Comprendre les enjeux de la cicatrisation chez la vigne et les autres cultures
La cicatrisation végétale repose sur des mécanismes complexes dépendant de la nature de la coupe, de la saison, de la vigueur de la plante, mais aussi du contexte environnemental. Lorsqu’une plaie reste béante, elle devient la porte d’entrée idéale pour des pathogènes comme Botryosphaeria ou Esca sur la vigne, ou des champignons du bois sur d’autres espèces ligneuses (source : IFV, 2022).
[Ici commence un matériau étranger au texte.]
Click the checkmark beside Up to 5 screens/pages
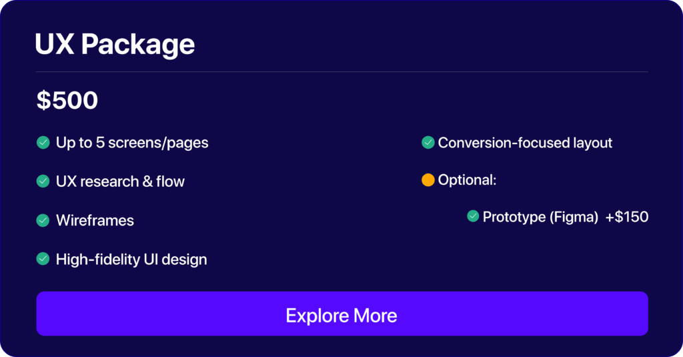This screenshot has height=357, width=683. 43,142
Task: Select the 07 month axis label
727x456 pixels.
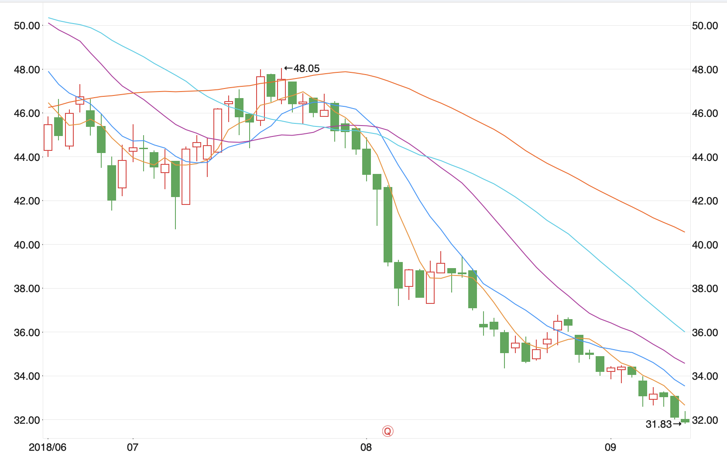Action: pyautogui.click(x=133, y=447)
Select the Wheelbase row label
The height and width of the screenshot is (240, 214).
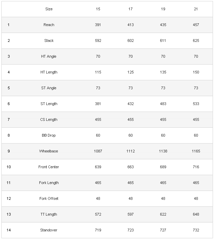pyautogui.click(x=49, y=151)
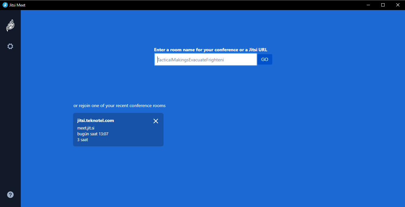The height and width of the screenshot is (207, 405).
Task: Close the Jitsi Meet window
Action: (398, 5)
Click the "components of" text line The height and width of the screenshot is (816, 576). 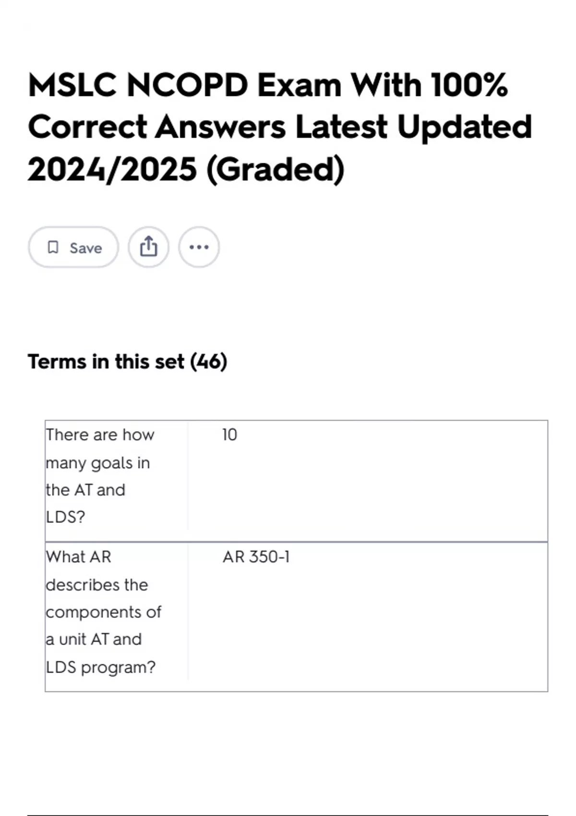pyautogui.click(x=104, y=612)
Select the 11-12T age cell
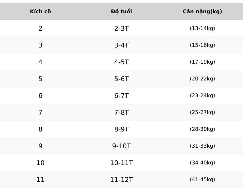 tap(122, 180)
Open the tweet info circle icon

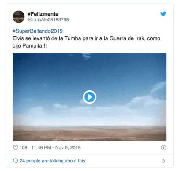tap(163, 148)
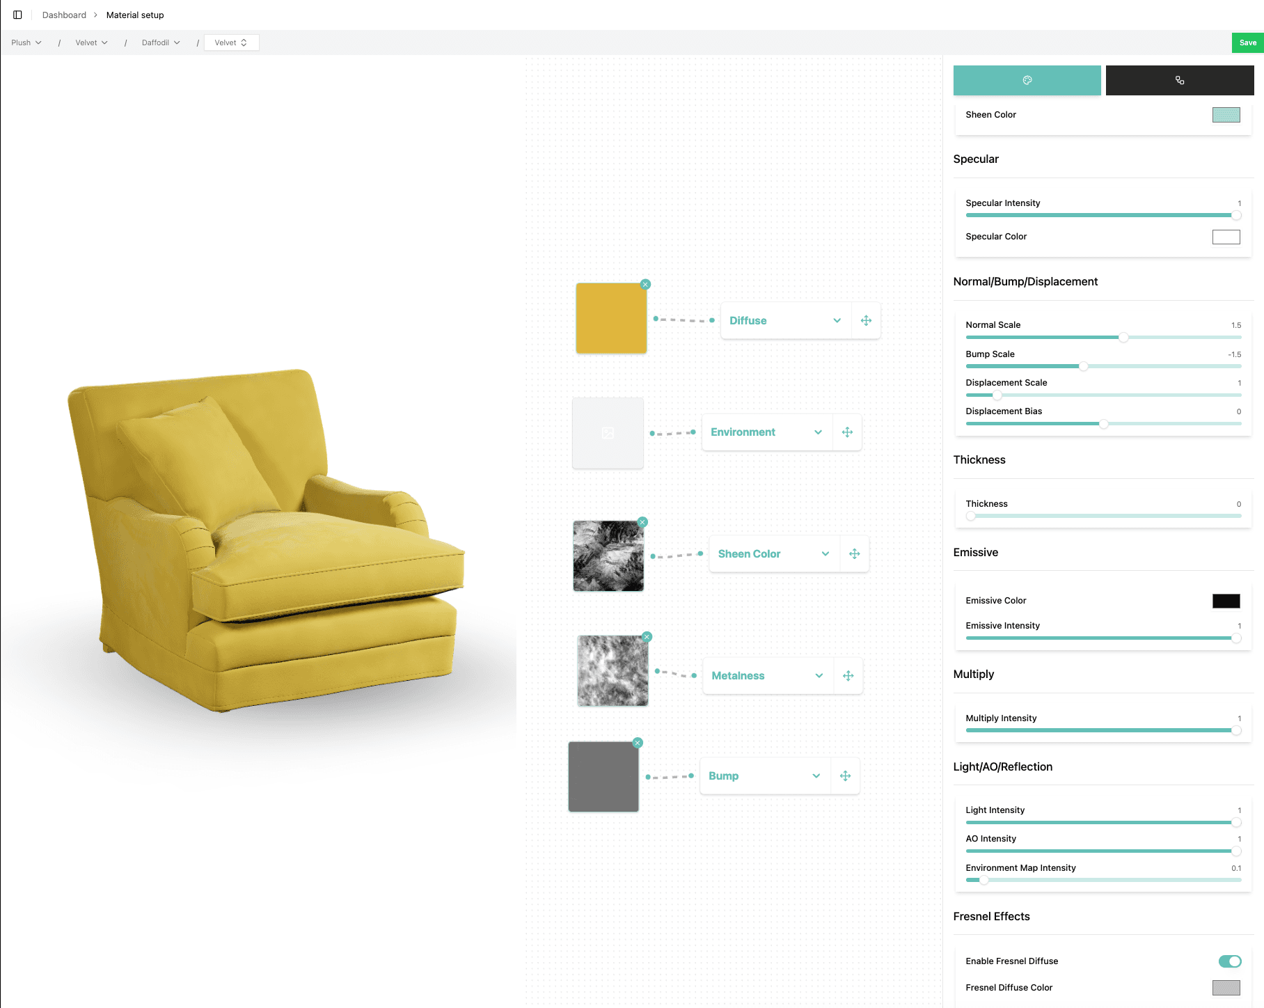Click the empty Environment texture thumbnail
1264x1008 pixels.
pos(608,433)
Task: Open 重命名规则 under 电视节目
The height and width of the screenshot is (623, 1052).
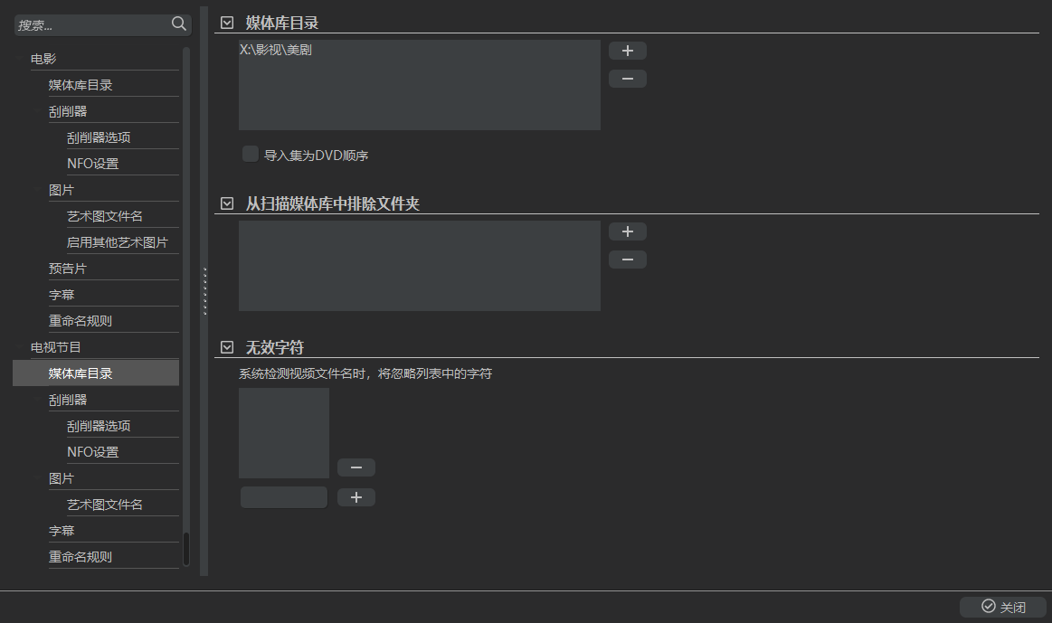Action: (x=81, y=557)
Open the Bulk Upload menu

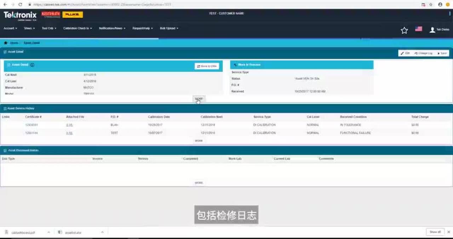[169, 28]
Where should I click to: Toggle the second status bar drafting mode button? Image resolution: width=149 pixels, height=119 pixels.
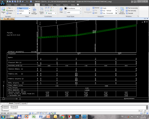pos(33,113)
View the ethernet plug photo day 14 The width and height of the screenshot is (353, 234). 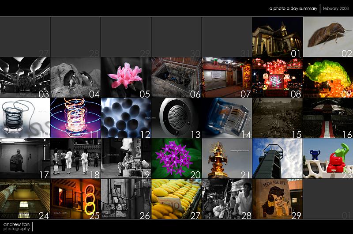(x=227, y=118)
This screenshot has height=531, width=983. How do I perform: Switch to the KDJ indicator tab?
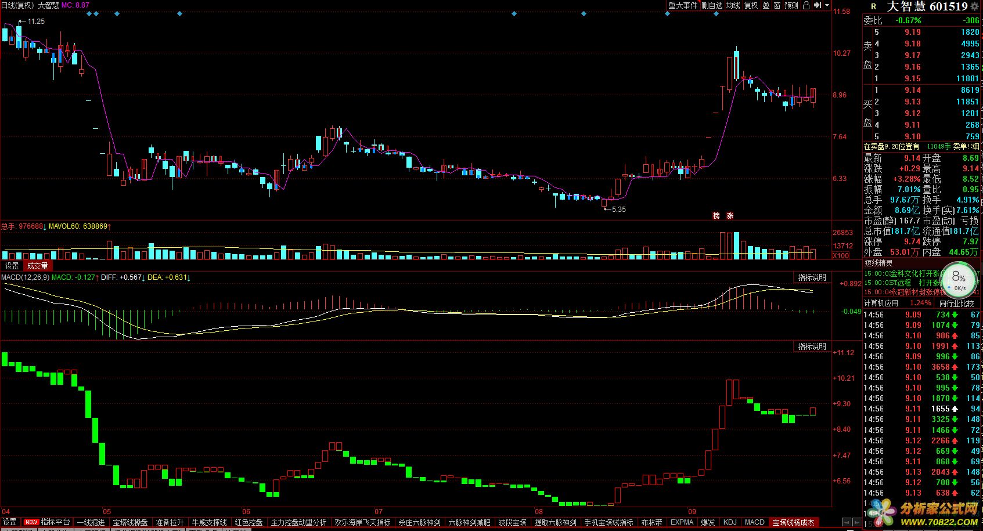coord(730,522)
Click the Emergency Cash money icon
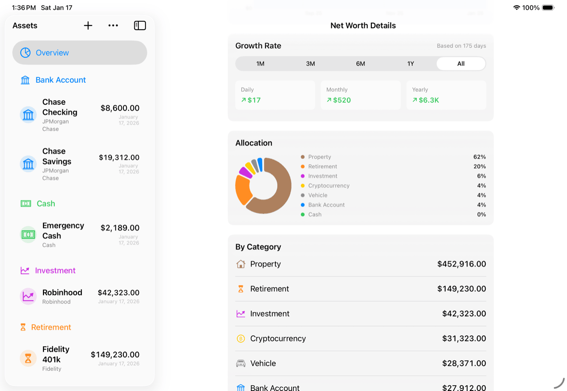Image resolution: width=567 pixels, height=391 pixels. coord(28,235)
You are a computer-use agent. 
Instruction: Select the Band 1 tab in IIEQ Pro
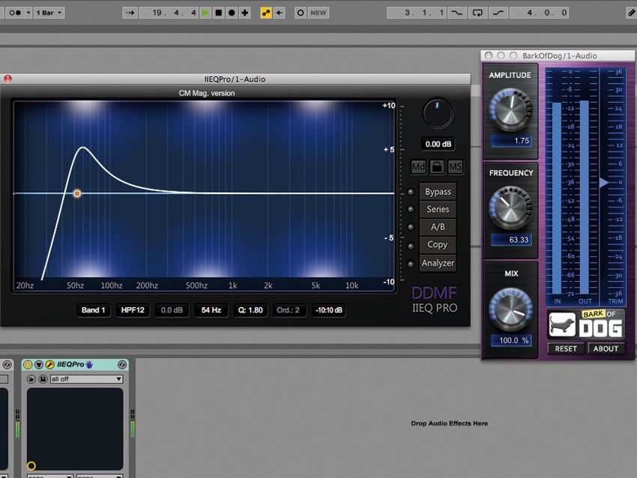click(x=93, y=310)
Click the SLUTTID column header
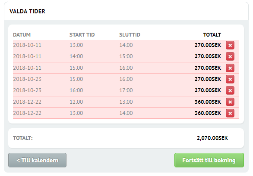This screenshot has height=176, width=253. [130, 35]
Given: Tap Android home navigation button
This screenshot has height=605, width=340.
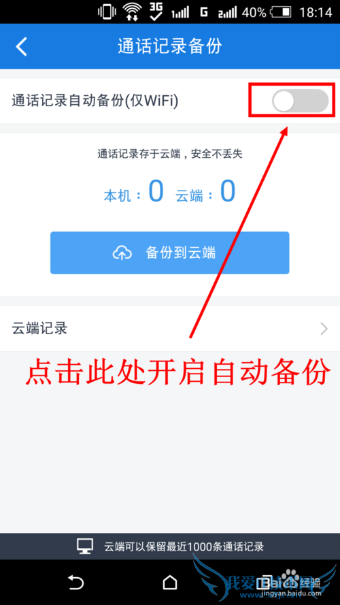Looking at the screenshot, I should (x=169, y=582).
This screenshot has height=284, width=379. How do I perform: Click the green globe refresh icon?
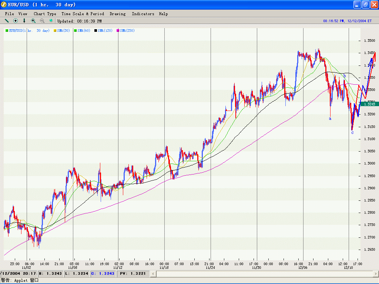(x=51, y=21)
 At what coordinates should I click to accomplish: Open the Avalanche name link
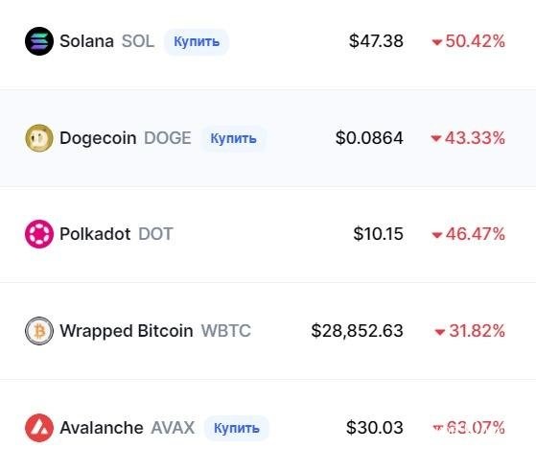pyautogui.click(x=102, y=428)
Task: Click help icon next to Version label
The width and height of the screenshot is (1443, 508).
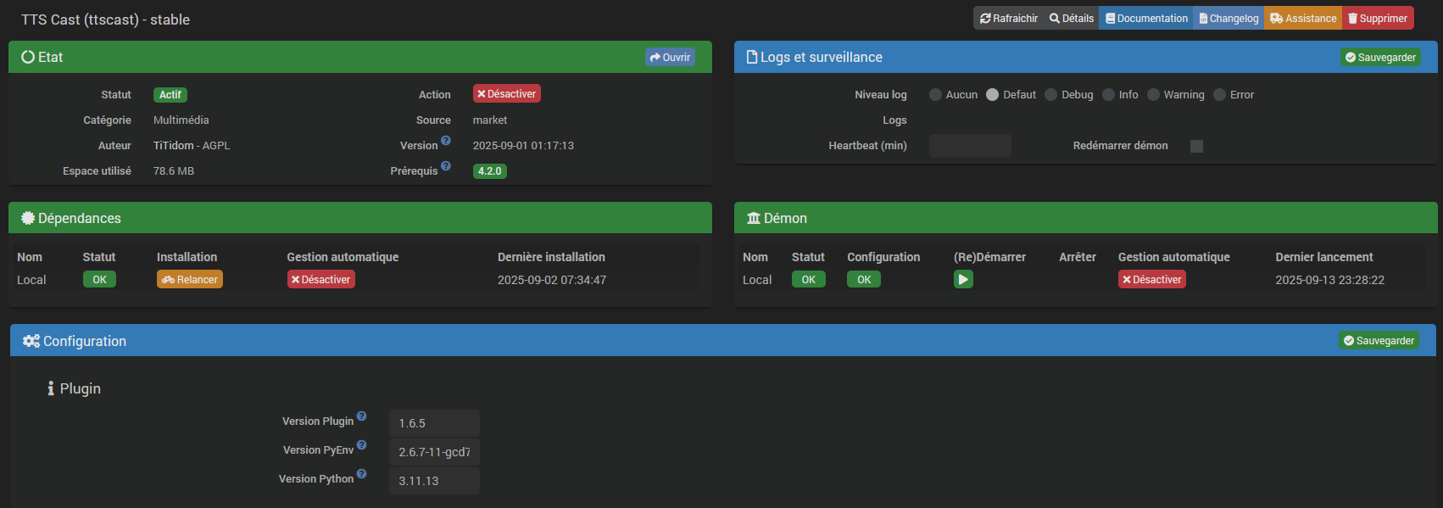Action: pyautogui.click(x=446, y=141)
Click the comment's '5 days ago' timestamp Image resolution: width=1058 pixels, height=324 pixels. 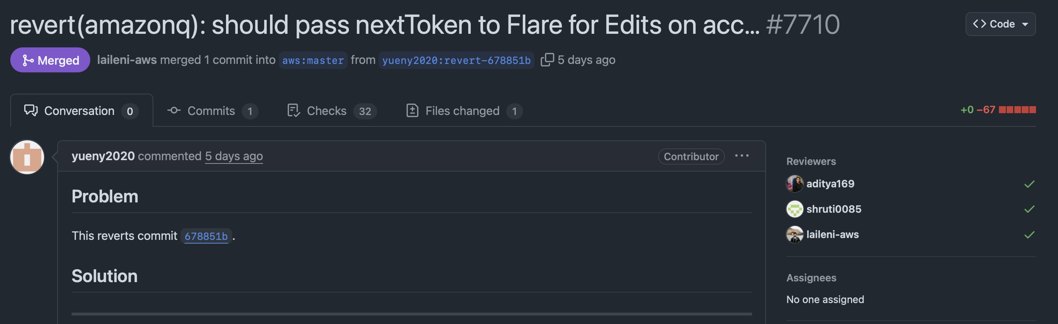pyautogui.click(x=234, y=156)
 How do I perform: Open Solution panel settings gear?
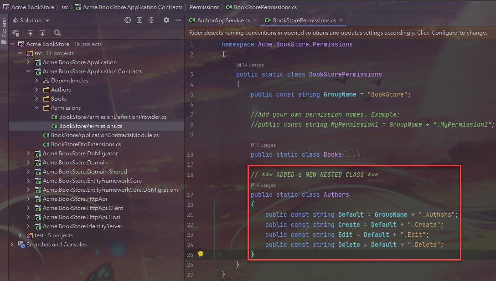(166, 20)
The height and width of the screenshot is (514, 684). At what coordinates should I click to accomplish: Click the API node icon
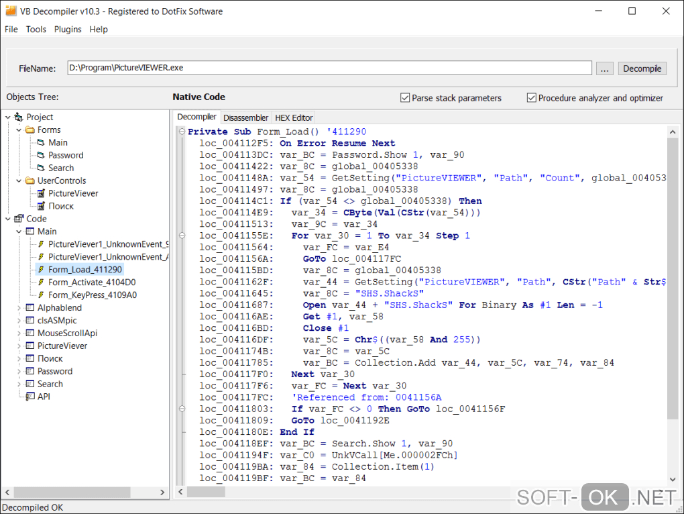tap(30, 397)
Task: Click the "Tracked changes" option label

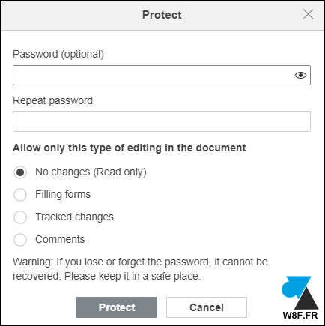Action: [74, 217]
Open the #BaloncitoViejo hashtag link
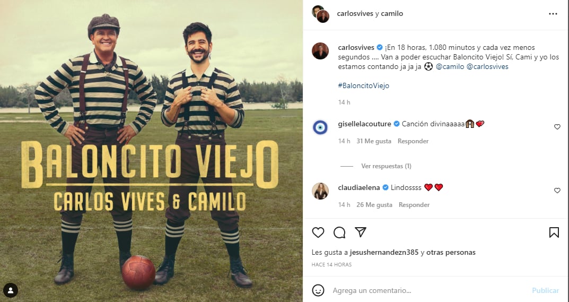This screenshot has height=302, width=569. [363, 86]
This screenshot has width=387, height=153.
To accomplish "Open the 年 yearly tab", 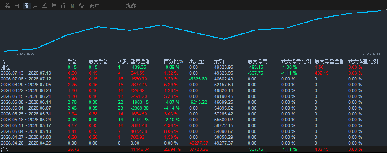I will 54,6.
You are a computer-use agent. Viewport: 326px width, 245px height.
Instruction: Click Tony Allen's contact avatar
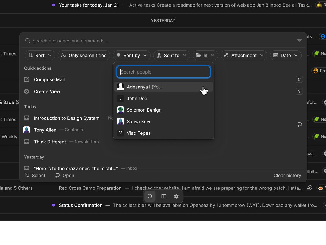27,130
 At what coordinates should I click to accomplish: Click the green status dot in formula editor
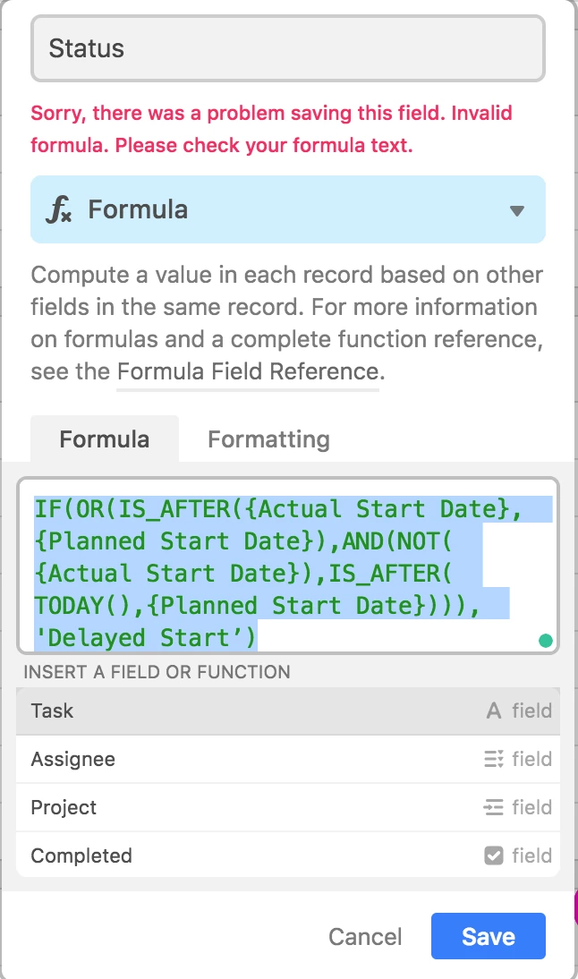(x=545, y=641)
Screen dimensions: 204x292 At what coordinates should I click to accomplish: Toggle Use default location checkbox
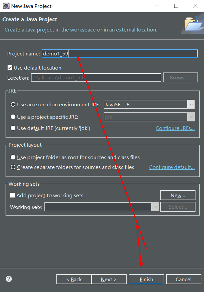click(10, 68)
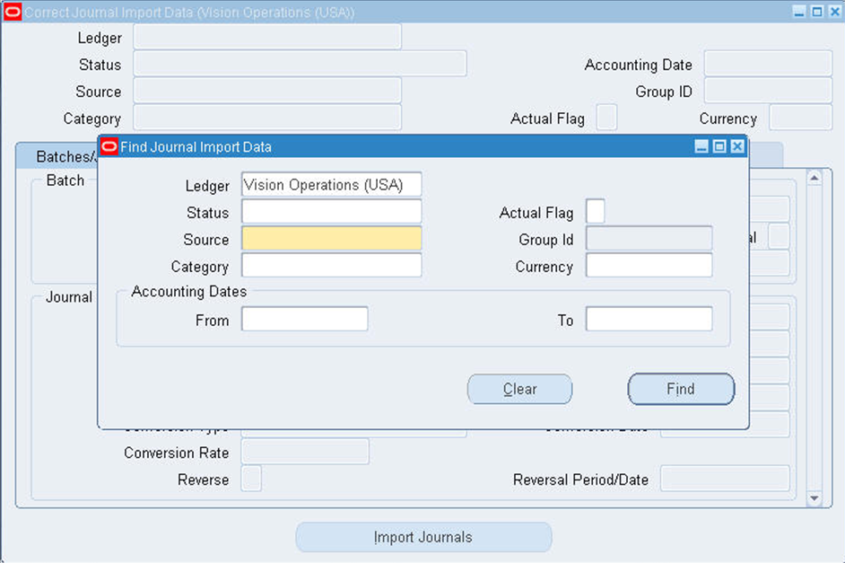Toggle the Actual Flag checkbox in Find dialog
The image size is (845, 563).
(595, 212)
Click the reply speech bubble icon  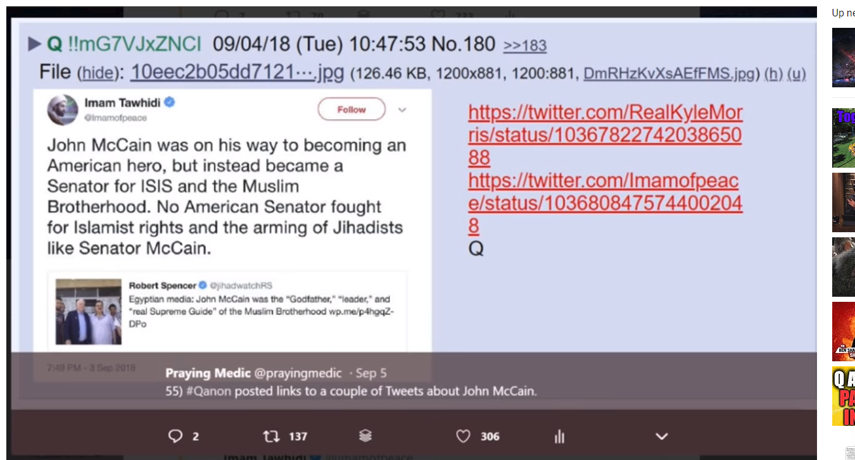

Dans le contexte viticole, il est estimé que jusqu’à 15 à 20 % des pertes annuelles de rendement sont imputables à un dépérissement lié à une mauvaise gestion des plaies de taille (Institut Français de la Vigne et du Vin).
- Les blessures ouvrent la voie à des maladies de bois dont l’impact économique est majeur (jusqu’à 1 milliard d’euros par an en France selon l’ANSES).
- Une cicatrisation lente favorise le stress hydrique ou la mortalité des plants après passage de gel, de grêle ou d’insectes foreurs.
- Sur le plan physiologique, une plante qui cicatrise bien préserve mieux son flux de sève, son assimilation de nutriments et sa vigueur printanière.